The Golden Eagles' successful brand of speed ball was no match for an undersized and similarly exhausted Panthers team, which was playing just its second game at home this season.,”
A jet-lagged Marquette team showed it was the more dominant school of the 414 area code by banking a 74-63 victory over Wisconsin-Milwaukee, its nearest geographical opponent.
The Golden Eagles' brand of speed ball was no match for an undersized and similarly exhausted Panthers team, which was playing just its second game at home this season.
With only 735 attendees at the Klotsche Center, the visiting faithful clad in blue and gold were left chanting, "This is our town," in the waning moments of Wednesday night's showdown.
Continuing to improve since losing on the road to Virginia, Marquette learned a lot about its character last weekend in the U.S. Virgin Islands, where it won three games in as many days, including the championship of the Paradise Jam.
"Right now, this team is all about the intangibles," Marquette coach Terri Mitchell said.
"We're coming off a week where we played four games in six days. That was an extremely intense game where we had to turn around and re-focus for 40 minutes. Although the Virgin Islands was an awesome trip, there's the price you pay on the way back. We were very fatigued this week."
The Golden Eagles (6-1) often fed the hot hand of Danielle Kamm.
Kamm, who entered the game averaging a team-high 7.0 rebounds per contest, showed another dimension of her game besides crashing the glass.
A match-up problem for most zone defenses, the 6-foot-2 senior forward was 4-of-7 from the three-point stripe, matching a career-high with 18 points in only 23 minutes.
Teammate Krystal Ellis shared a game-high 19 points along with Traci Edwards of the Panthers.
"Against any zone you're going to have more opportunities from the outside to find open looks," Kamm said. "Because they were in a zone, I just happened to have the open hand today."
Kamm scored eight of Marquette's initial 12 points in the second half.

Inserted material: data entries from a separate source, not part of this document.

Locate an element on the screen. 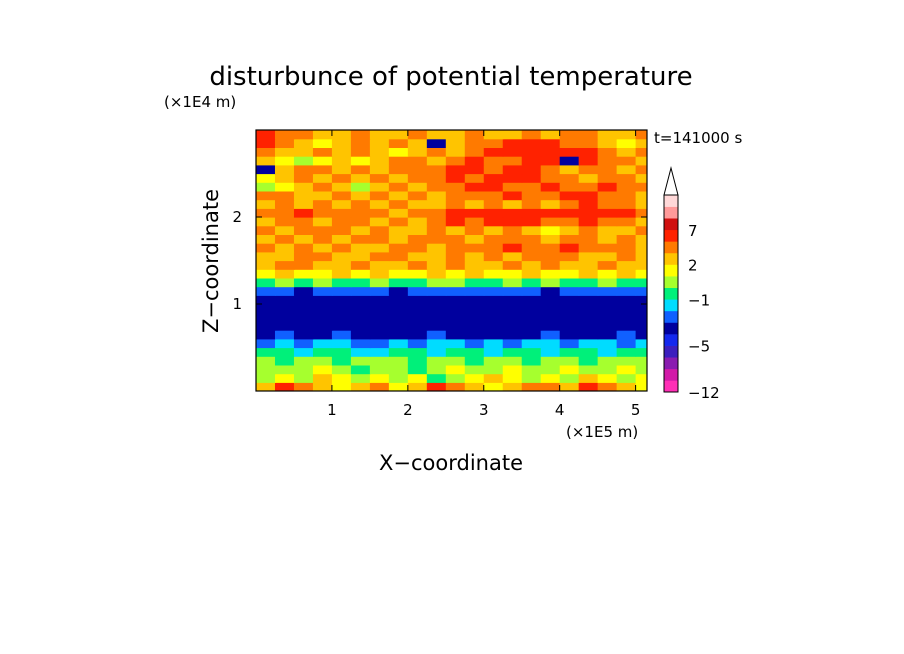 This screenshot has width=904, height=654. x-tick-label: 2 is located at coordinates (408, 410).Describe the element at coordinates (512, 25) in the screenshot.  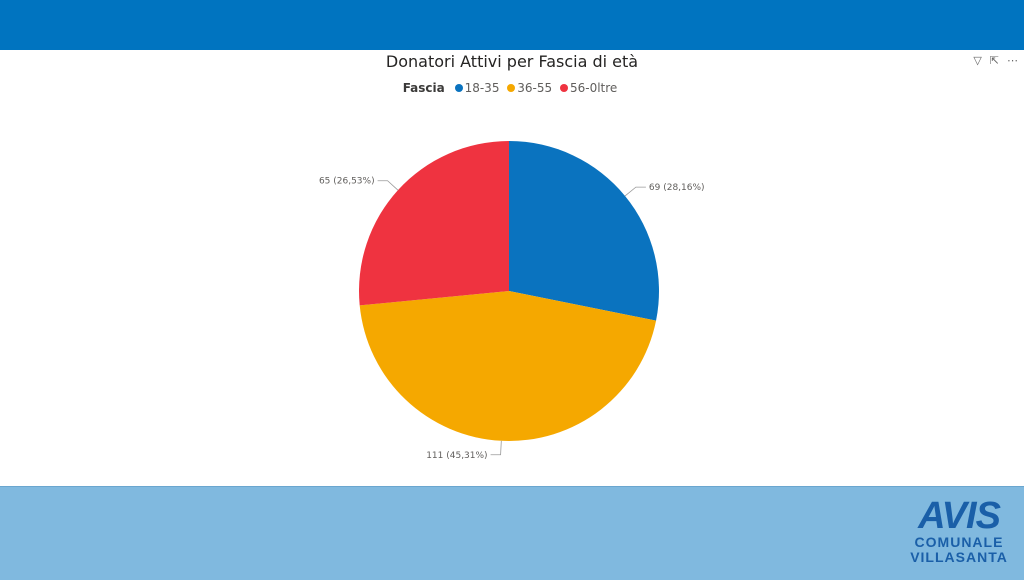
I see `top-banner` at that location.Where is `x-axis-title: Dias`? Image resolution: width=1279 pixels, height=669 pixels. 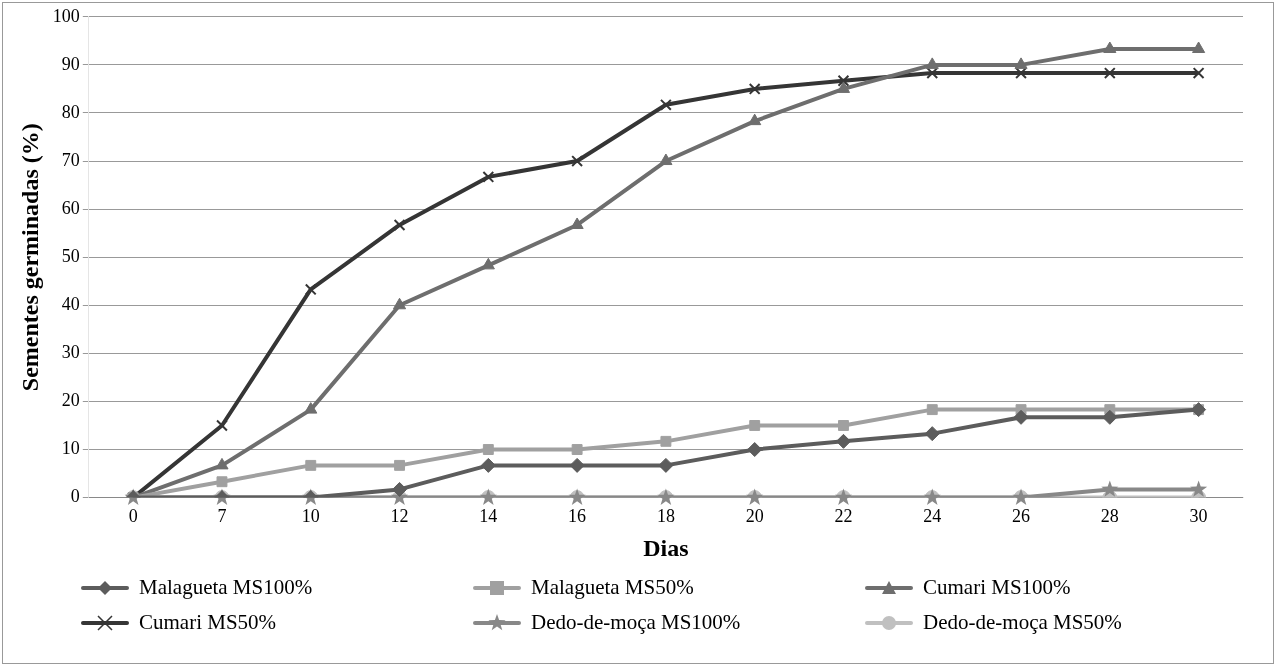 x-axis-title: Dias is located at coordinates (666, 548).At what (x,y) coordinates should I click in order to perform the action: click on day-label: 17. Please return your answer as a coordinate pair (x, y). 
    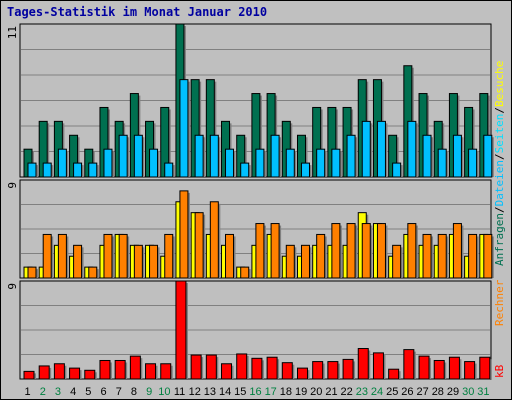
    Looking at the image, I should click on (271, 392).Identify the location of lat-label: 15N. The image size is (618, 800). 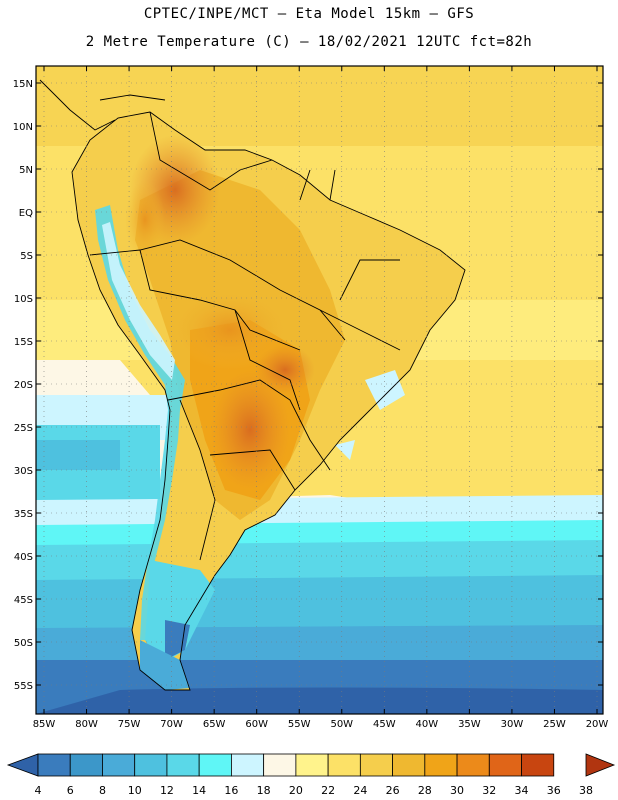
(23, 84).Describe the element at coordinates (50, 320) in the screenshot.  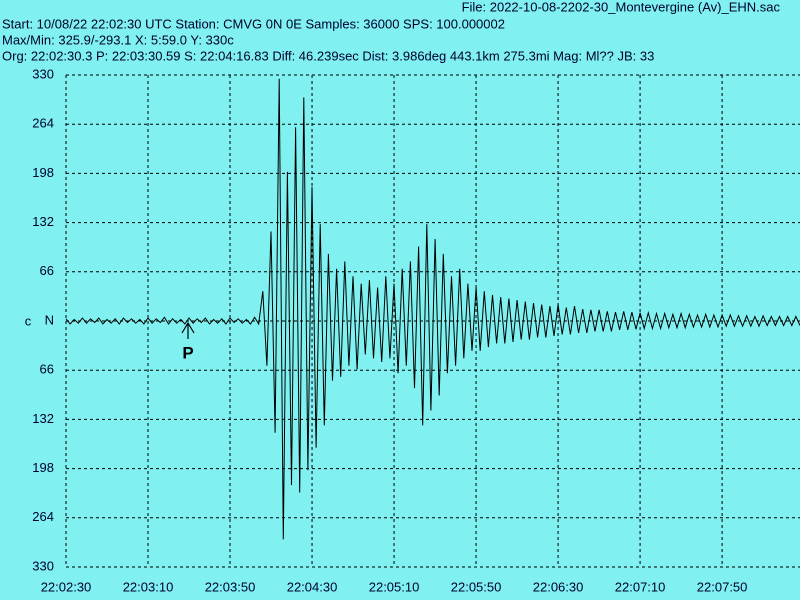
I see `y-tick-label: N` at that location.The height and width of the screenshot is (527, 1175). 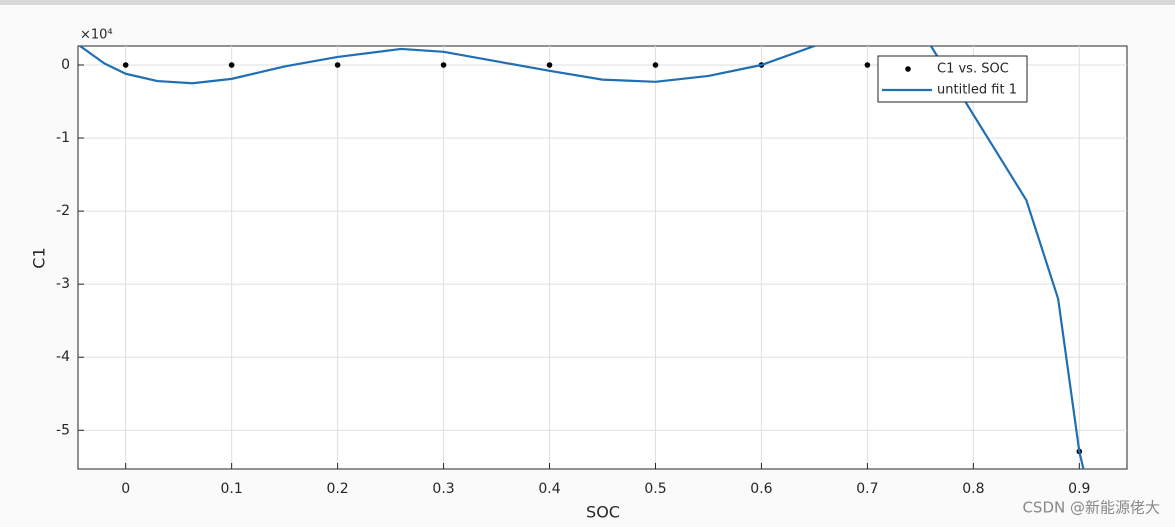 What do you see at coordinates (1091, 508) in the screenshot?
I see `watermark: CSDN @新能源佬大` at bounding box center [1091, 508].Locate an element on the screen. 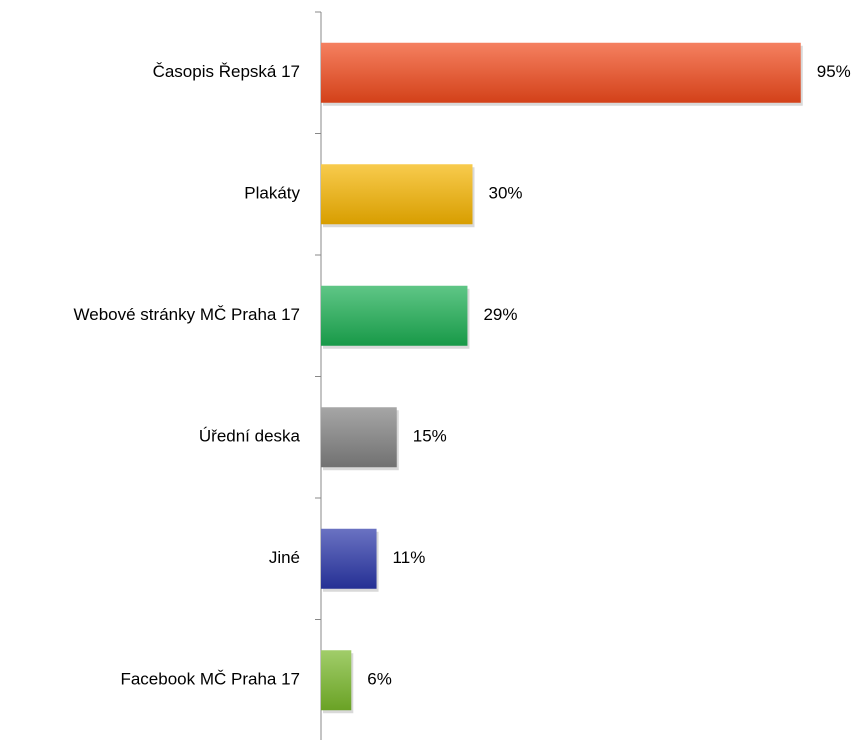 The height and width of the screenshot is (740, 862). category-label: Plakáty is located at coordinates (272, 194).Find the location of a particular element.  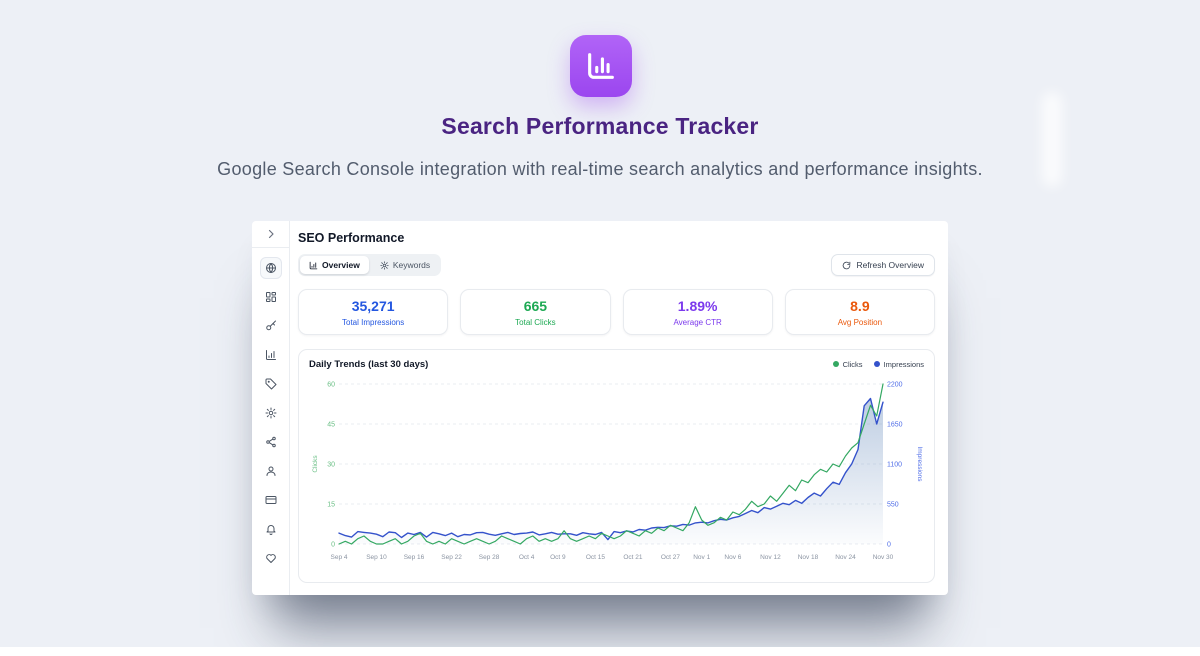

sidebar-item-share is located at coordinates (271, 442).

"Her height gives her an advantage to rebound and defend," Mitchell said. "But at the same time, she has the guard skills on the perimeter."
UW-Milwaukee (3-5) wasn't exactly billed as a group of pushovers, either. The Panthers were fresh from their championship run in the SMU Hoops for the Cure Classic last weekend in Dallas.
The Golden Eagles were 30-of-62 (48.4 percent) from the field, while UWM sank 22-of-52 (42.3 percent) shots. Marquette had a plus-5 advantage on the backboards.
The Panthers had four players score in double figures and had a positive assist-to-turnover ratio. UWM's problem was that there just wasn't enough juice left in the team's collective battery.
"I felt good about how our kids played," UWM coach Sandy Botham said. "We just missed shots."
The Golden Eagles used their well-honed transition game during a 9-1 run midway through the second half to pull away and capped it off with a jumper by sophomore Marissa Thrower to take a 66-52 lead.
The Golden Eagles haven't lost to UWM since 1996.